Gallup et al. (2003) tested Baker and Bellis's (1995) hypothesis concerning the 'plunger' action of the human glans penis in relation to sperm competition. They used models of human penes and vaginae to examine the putative effects of copulatory movements upon displacement of previously deposited (artificial) semen. Despite their contention that the large diameter of the human glans and its posterior margin (corona) represent adaptations to displace semen and provide an advantage in sperm competition, I can find no comparative evidence to support this view. A helmet or acorn-shaped glans is common amongst Old World monkeys, such as various colobines, macaques, baboons, mangabeys, and guenons, regardless of whether they have polygynous or multi-male/multi-female mating systems (see Figure 3.21 for examples). Gallup et al. stress that reduced length of the portion of the penile shaft covered by the prepuce (the pars intrapreputialis) in man is unusual, citing this as an adaptation to assist in removing semen from the vagina. However, this trait is shared by H. sapiens and the gorilla which, despite having a very small penis in relation to its body size, exhibits a distal morphology more similar to the human condition than is the case for other apes… The gorilla's genitalia are remarkably similar (in miniature) to the human condition. Among the African apes, the chimpanzee and the bonobo have the most specialized and derived penile morphologies. A glans penis is lacking, and distally the penis is filiform and contains a very small baculum (6.9 mm in P. troglodytes and 8.5 mm in P. paniscus)…The information presented thus far has, I hope, helped the reader to place earlier accounts of human penile morphology and that of apes and other primates in comparative perspective. A detailed argument has been made here because I believe it necessary to correct misunderstandings about the role of sexual selection and sperm competition in relation to the evolution of the human genitalia. It is highly unlikely that penile size or shape in human beings has been influenced by sexual selection via sperm competition…Nor is there any credible evidence that human penes evolved as plungers to displace semen deposited by previous males.
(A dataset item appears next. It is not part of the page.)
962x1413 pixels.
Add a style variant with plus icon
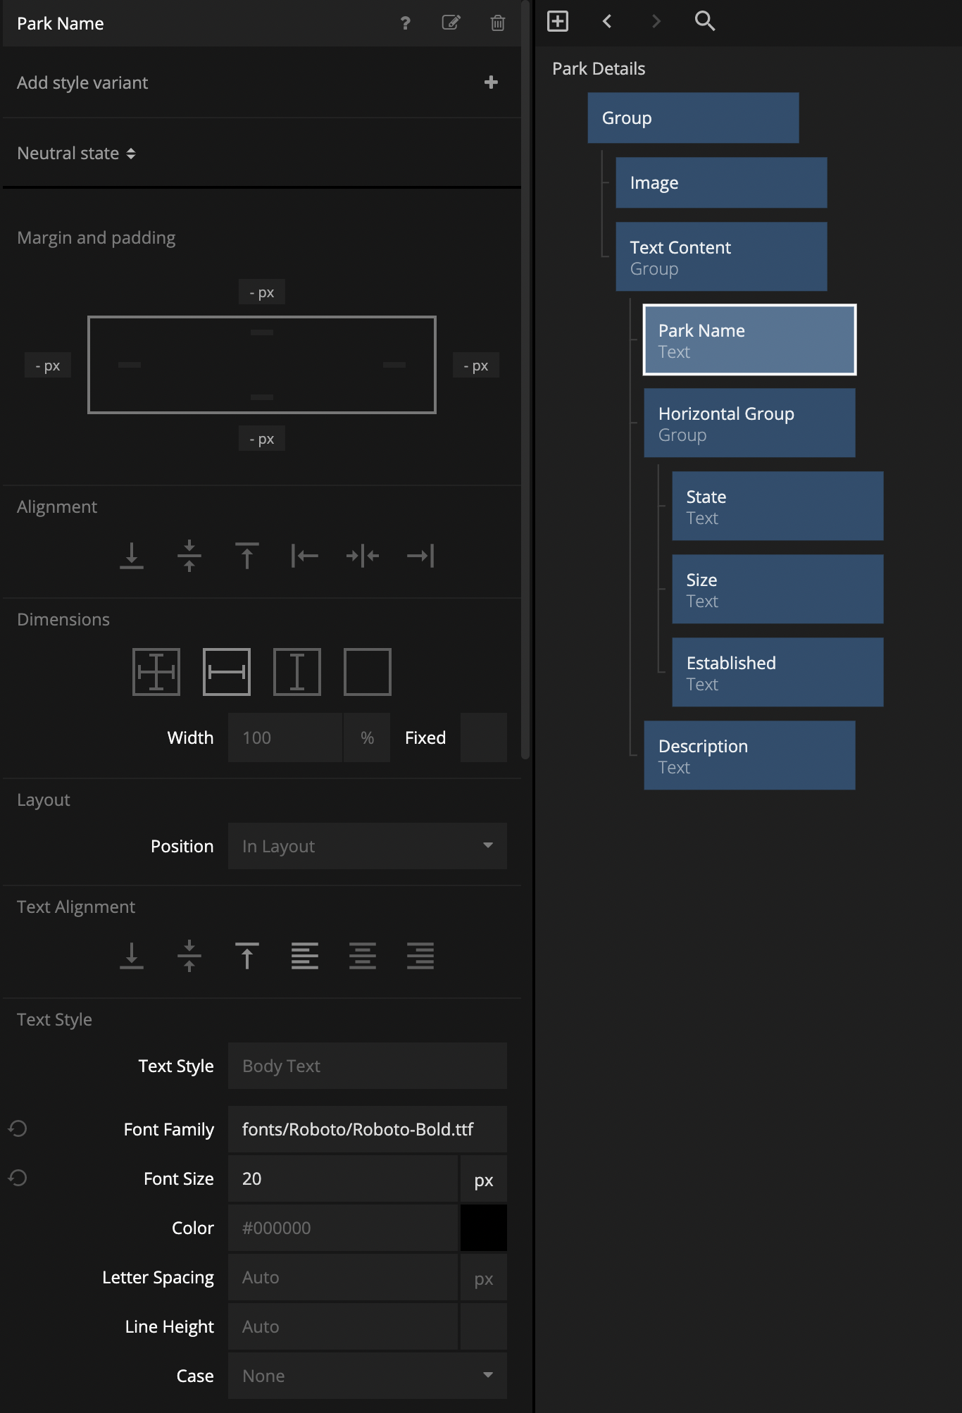pos(491,82)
So the human glans penis is not actually unique, and is in fact very similar to that of numerous Old World Monkeys, and much of human penis morphology is actually quite similar (though larger) to that of gorillas (who have a polygynous mating system). In contrast, chimps and bonobos (with multi-male/multi-female mating systems) have a much more specialized penile morphology, and yet they lack the glans penis that Gallup (likely incorrectly) considers to be an adaptation for sperm competition (which is extreme among chimps and bonobos).
I’m afraid your dick is remarkably boring.
Now, I haven’t delved deeply in regards to the reasons for “frequent non-reproductive sexual behavior, female multiple orgasm, female copulatory vocalization, etc,” in humans, but I’m going to go out on a limb here and propose that for any argument that associates these behaviors with “ancestral promiscuity,” you could equally come up with a model that considers them to be adaptations for pair-bonding in humans. Or by-products of other features. I’ll look a bit more into it, though, and If I find anything notable I’ll do a follow up.
Otherwise, in part 2, I’ll address Ryan’s claims in Sex at Dawn, and in his reply to my article, about communal caregiving among foragers.